1825: The political boss Thurlow Weed recalls in his autobiography; “Though an industrious and busy place, [Rochester’s] citizens found leisure for rational and healthy recreation. A base-ball club, numbering nearly fifty members, met every afternoon …”

1829: Boy’s Own Book, published in London, gives rules for the game of “rounders”; when the book is republished in Boston under the title Boy’s and Girl’s Book of Sports, these same rules appear under the heading “Base, or Goal Ball.” When the American edition is republished in 1839, the game has become simply “Base Ball.”


 

HOW TO MAKE A PRESSMAN’S HAT


LAST OCTOBER’S issue, devoted to the American press, omitted one crucial bit of newspaper lore: those deftly constructed square hats that pressmen would whip together from a sheet of newsprint at the beginning of the working day to keep ink, grease, paper lint, and oil out of their hair. Here is how the pros do it, according to the New York School of Printing, which distributes these instructions to its students, and which tells us that pressmen were wearing paper hats folded along this pattern as early as 1748.


 

DID YOU ONCE SEE STELLA PLAIN?


THE STRIKING pictures of the San Francisco earthquake that appeared in our February/March 1983 issue bear ample witness to the dedication and grit of J. B. Monaco, the local photographer who took them. But this was not the only time in his career that Monaco recorded a San Francisco phenomenon: were it not for his enterprise, the sensation of the 1915 PanamaPacific Exposition would have been forever lost.

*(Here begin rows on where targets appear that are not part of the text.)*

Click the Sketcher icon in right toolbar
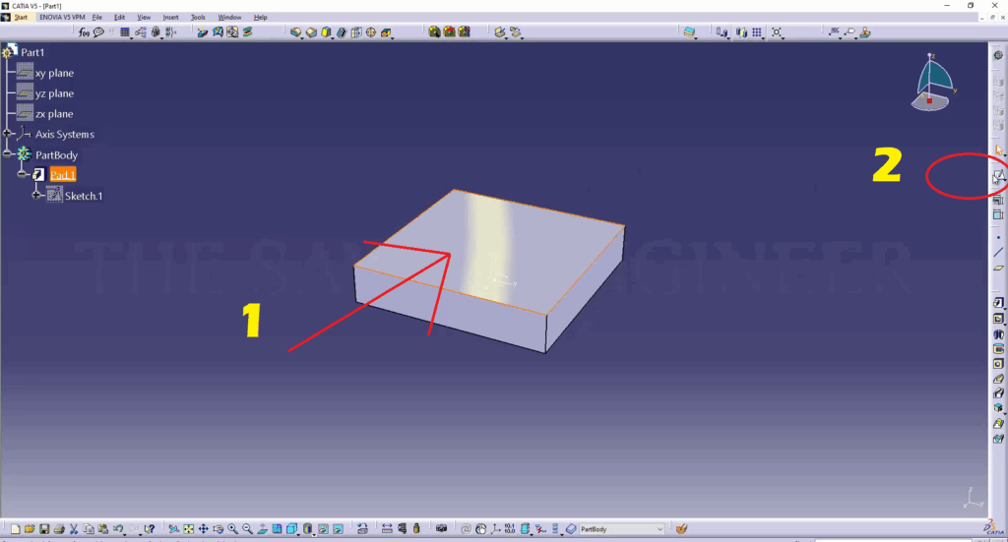 point(998,177)
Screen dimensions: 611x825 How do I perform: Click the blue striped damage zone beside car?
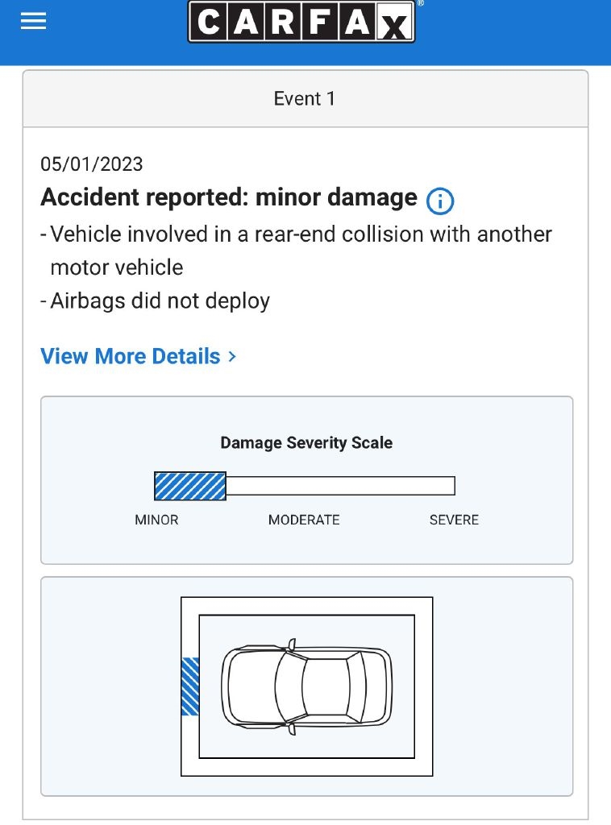coord(190,686)
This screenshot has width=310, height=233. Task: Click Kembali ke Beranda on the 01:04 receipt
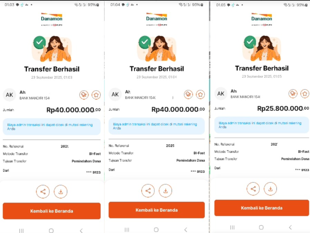coord(157,210)
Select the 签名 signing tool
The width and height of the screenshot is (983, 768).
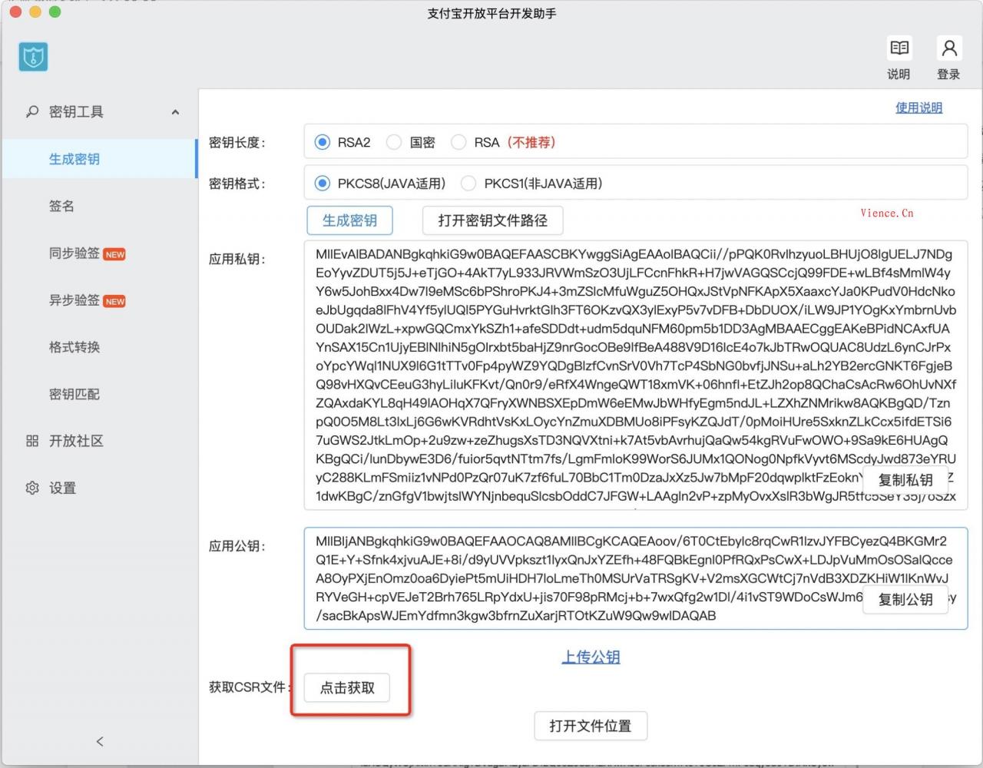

Nobody knows quite why Stella made such a hit. As Alfred Heller tells the story in World’s Fair, an attractive quarterly devoted to international expositions (P.O. Box 339, Corte Madera, CA 94925), the painting of the full-blown nude by an artist named Nani had been shown around the country to apathetic audiences for some time before the fair and had come to rest in a St. Louis garret. Her owner, Norman Vaughan, decided to give her one more chance and sent her west to the fair—where she caused an uproar. More than threequarters of a million people paid a dime to see her, and she became the most popular attraction in “the Zone,” the fair’s midway.

She was handsome, to be sure, but as Morton Todd points out in his five-volume history of the exposition, “there were a dozen nudes in the Palace of Fine Arts by some of the greatest modern painters, that could have been seen for nothing.” Whatever the reason—and there is continuing speculation that a bellows hidden behind the canvas was used to animate her generous bosom—Stella clearly had what it took.

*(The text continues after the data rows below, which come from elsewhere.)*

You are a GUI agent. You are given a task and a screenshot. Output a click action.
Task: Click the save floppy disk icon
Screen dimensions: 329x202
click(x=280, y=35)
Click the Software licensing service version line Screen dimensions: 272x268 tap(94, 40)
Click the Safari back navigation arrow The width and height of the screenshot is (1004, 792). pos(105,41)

Among those who visited her was J. B. Monaco, and he set about getting a picture with the same determination that had spurred him to record the catastrophe that befell his city nine years earlier. With the help of a friend who worked at the fair, he approached Stella’s pavilion under cover of darkness and stealthily drilled a hole through the wall opposite to the one on which she hung. Then, putting his lens to the opening, Monaco made a highly illegal time exposure. He took it home and developed it: no good. So he tried again the next night. This time everything worked perfectly, and Monaco made off with the handsome image shown here.